6 December 2012 Filed Under: Technique: Design - Creating with Solids 4 Comments

In Creating with Solids #1, I remarked upon solid fabrics reveal the full expressiveness of our own personal lines and marks. Creating with Solids #2 highlighted how solids come in a wide range of colours and showcase how colours interact. Building on these posts, I now look at shapes and negative space.

When I first started quiltmaking in the early 2000s, solids were out of favour. As Weeks Ringle and Bill Kerr wrote in their first book Color Harmony for Quilts: A Quiltmaker’s Guide to Exploring Color in 2002, “Solid fabrics have have but disappeared from the local quilt shop. It is increasingly difficult to find a broad selection despite their small, loyal following.” Today, solids have been embraced by the Modern Quilt movement as the cornerstone of an aesthetic that uses asymmetry in quilt design; utilises alternative block structures or lack of visible block structure; and incorporates increased use of negative space. (See What is Modern Quilting?)

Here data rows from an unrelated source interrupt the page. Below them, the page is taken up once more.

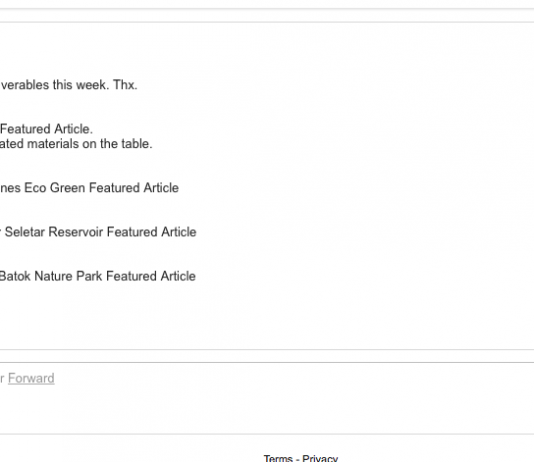Open the Terms link in footer
Image resolution: width=534 pixels, height=462 pixels.
pyautogui.click(x=278, y=458)
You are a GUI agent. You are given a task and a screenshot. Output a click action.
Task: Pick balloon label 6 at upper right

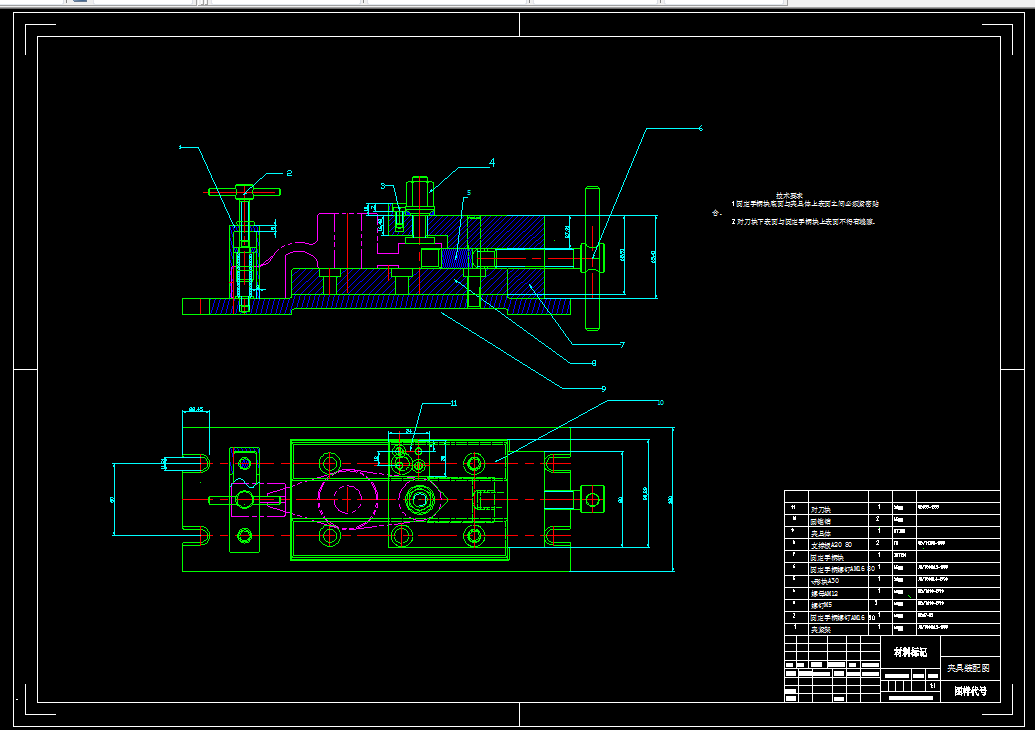(700, 128)
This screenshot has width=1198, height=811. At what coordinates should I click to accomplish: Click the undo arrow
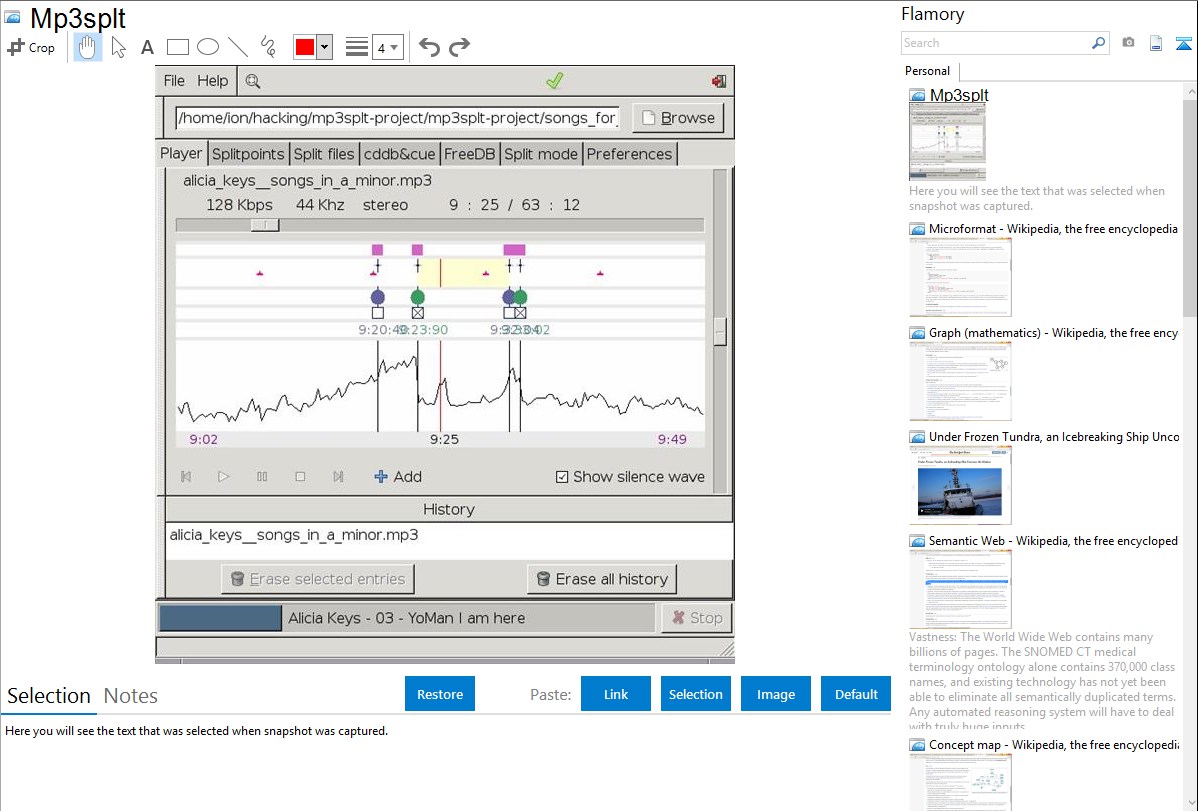click(429, 47)
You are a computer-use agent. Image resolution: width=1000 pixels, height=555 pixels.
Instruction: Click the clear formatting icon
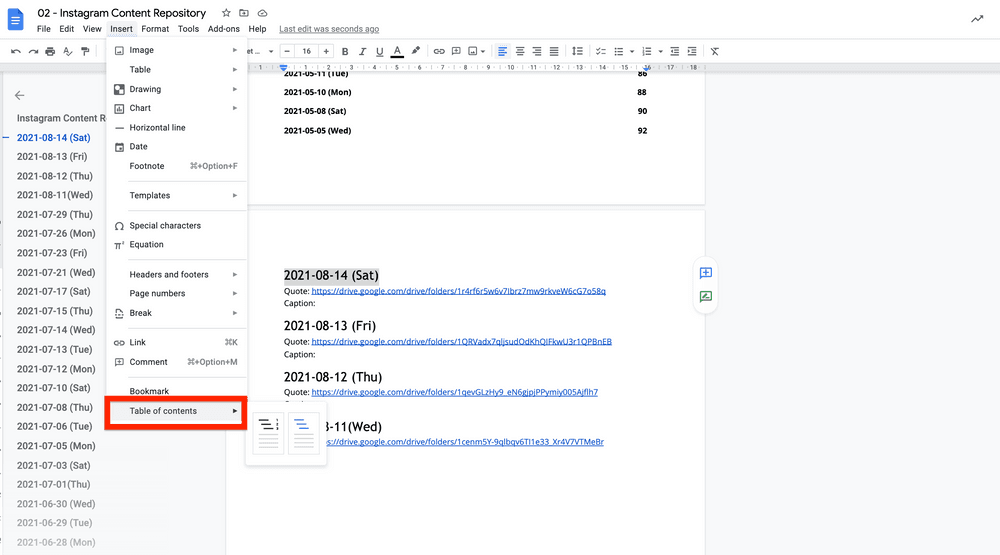715,51
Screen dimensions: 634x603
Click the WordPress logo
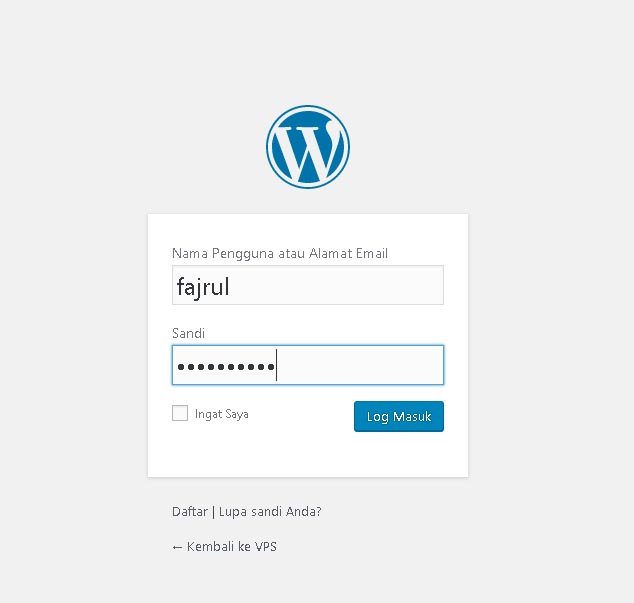coord(308,147)
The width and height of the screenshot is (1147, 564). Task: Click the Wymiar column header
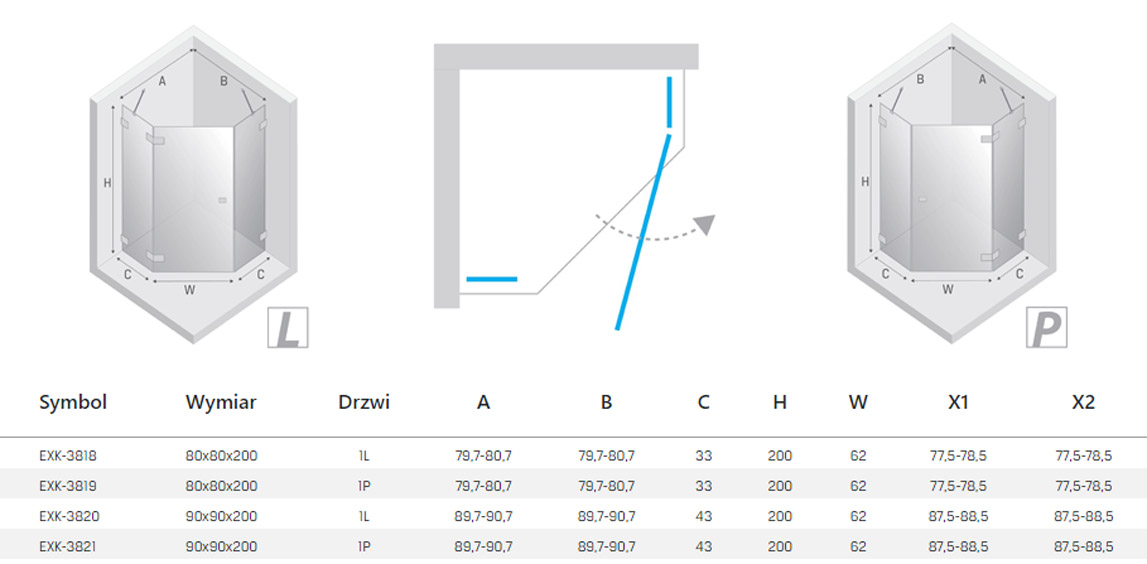[x=221, y=403]
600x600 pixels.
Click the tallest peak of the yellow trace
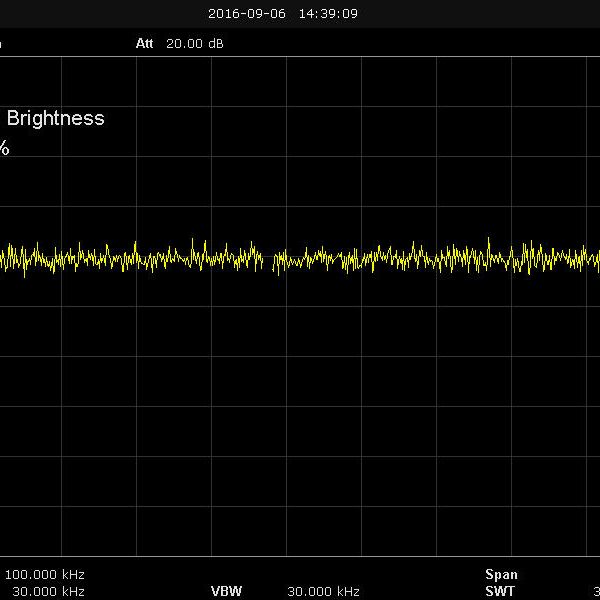(x=488, y=240)
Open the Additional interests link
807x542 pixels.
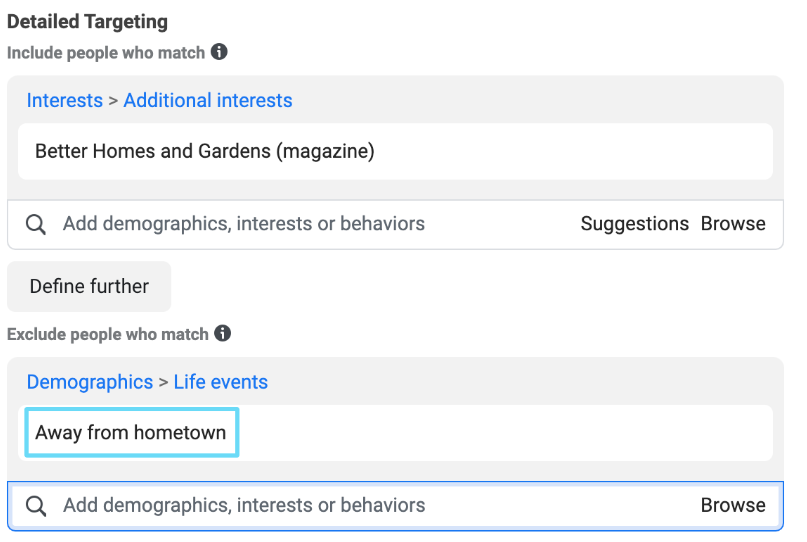coord(208,100)
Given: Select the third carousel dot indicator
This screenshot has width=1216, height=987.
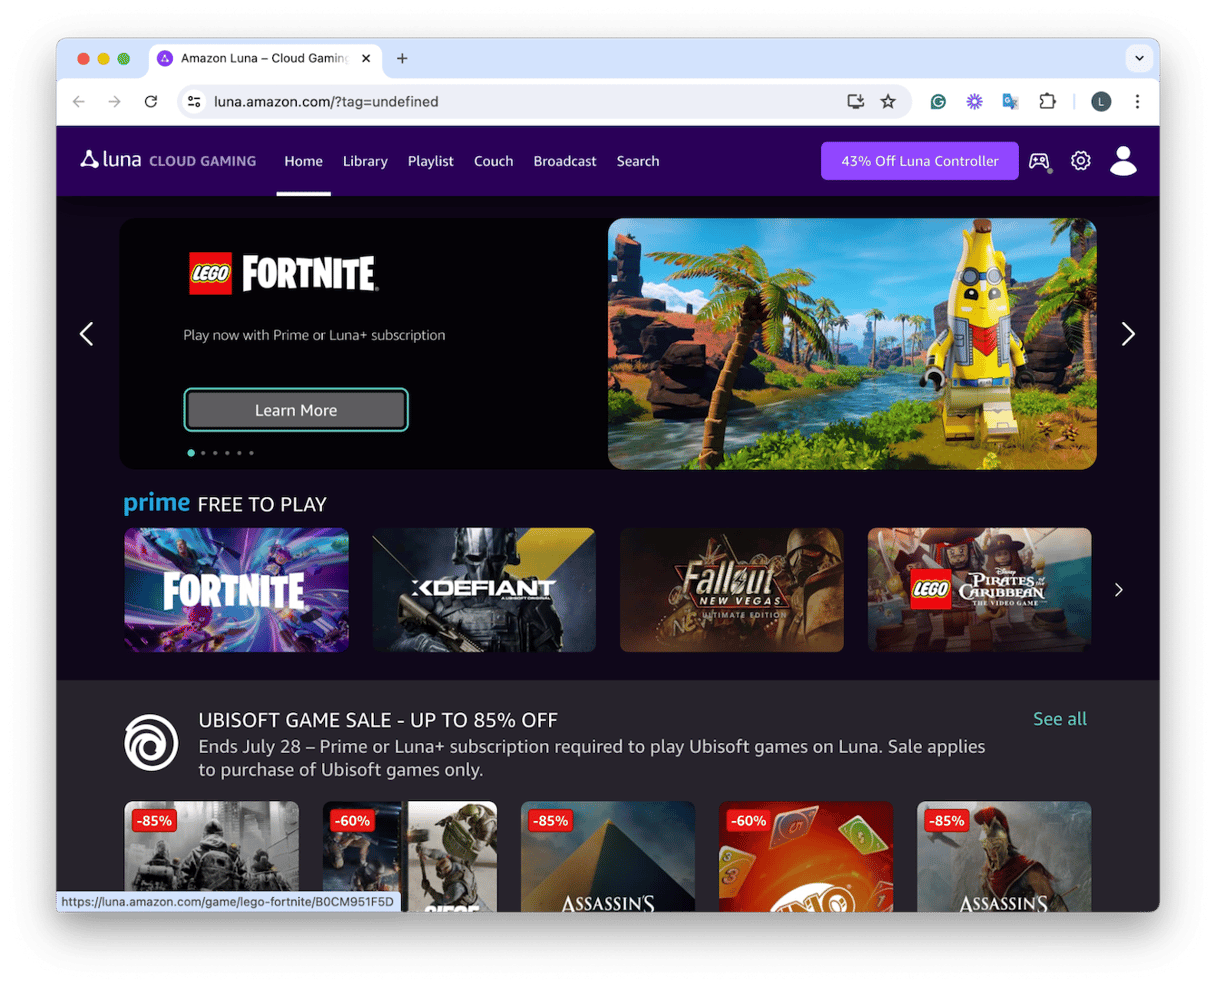Looking at the screenshot, I should [x=215, y=453].
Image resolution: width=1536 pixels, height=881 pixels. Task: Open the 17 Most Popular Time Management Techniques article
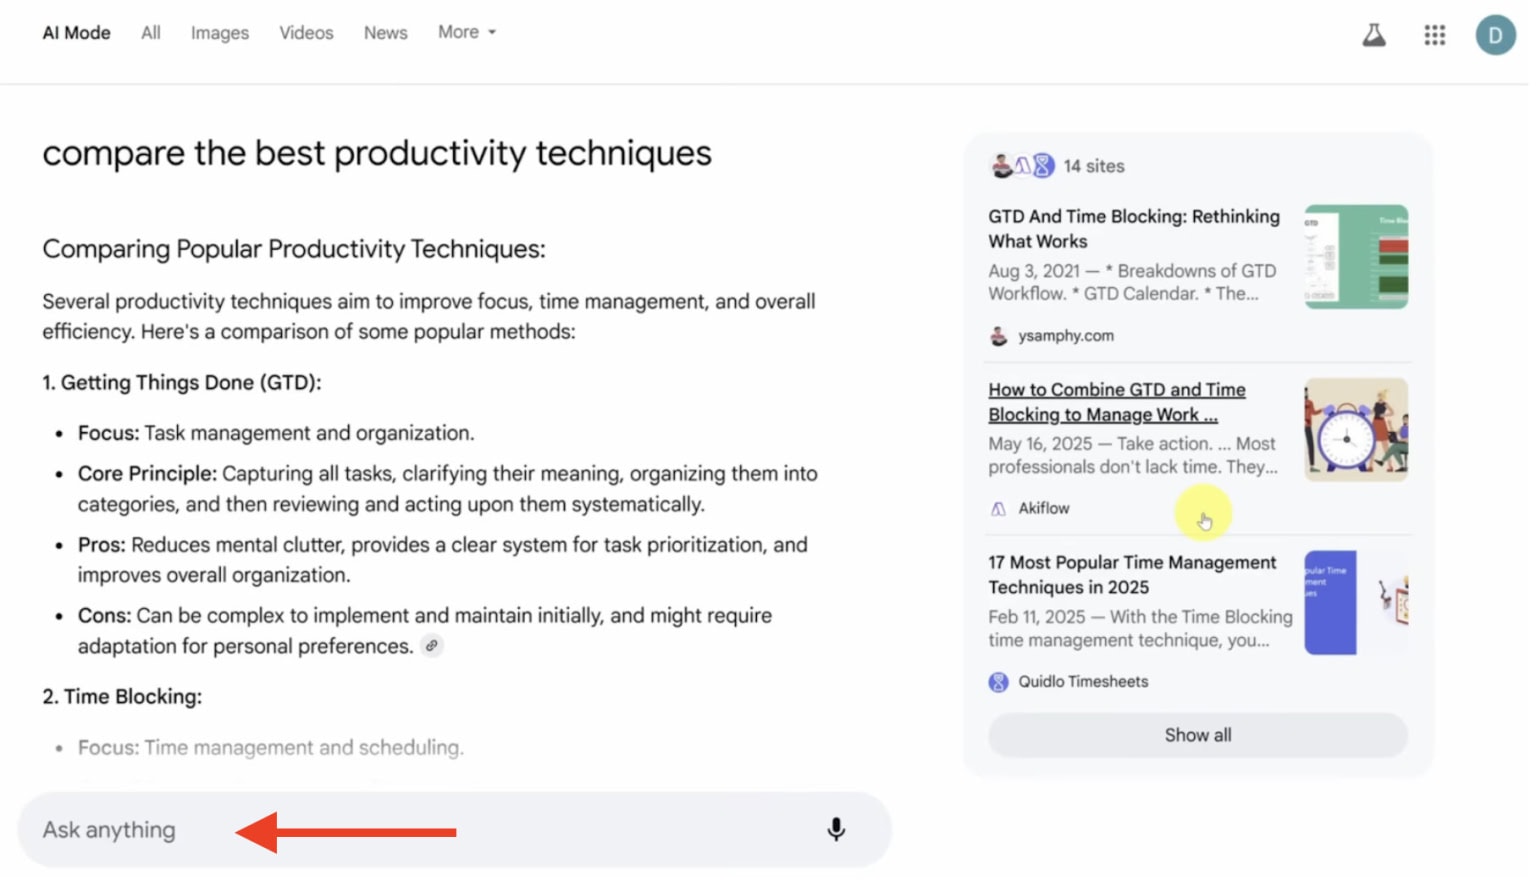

In design terms, “shape” refers to a two-dimensional area with identifiable boundaries. Whereas a “line” is a mark which is very much longer than its width, shapes are characterised by both height and width. Paradoxically, shapes have lines around them. These lines may be drawn like the ribbing in a stained glass window or simply implied by the edge of the shape. Either way, solids work brilliantly in defining shapes because cutting and seam lines show and edges are sharp.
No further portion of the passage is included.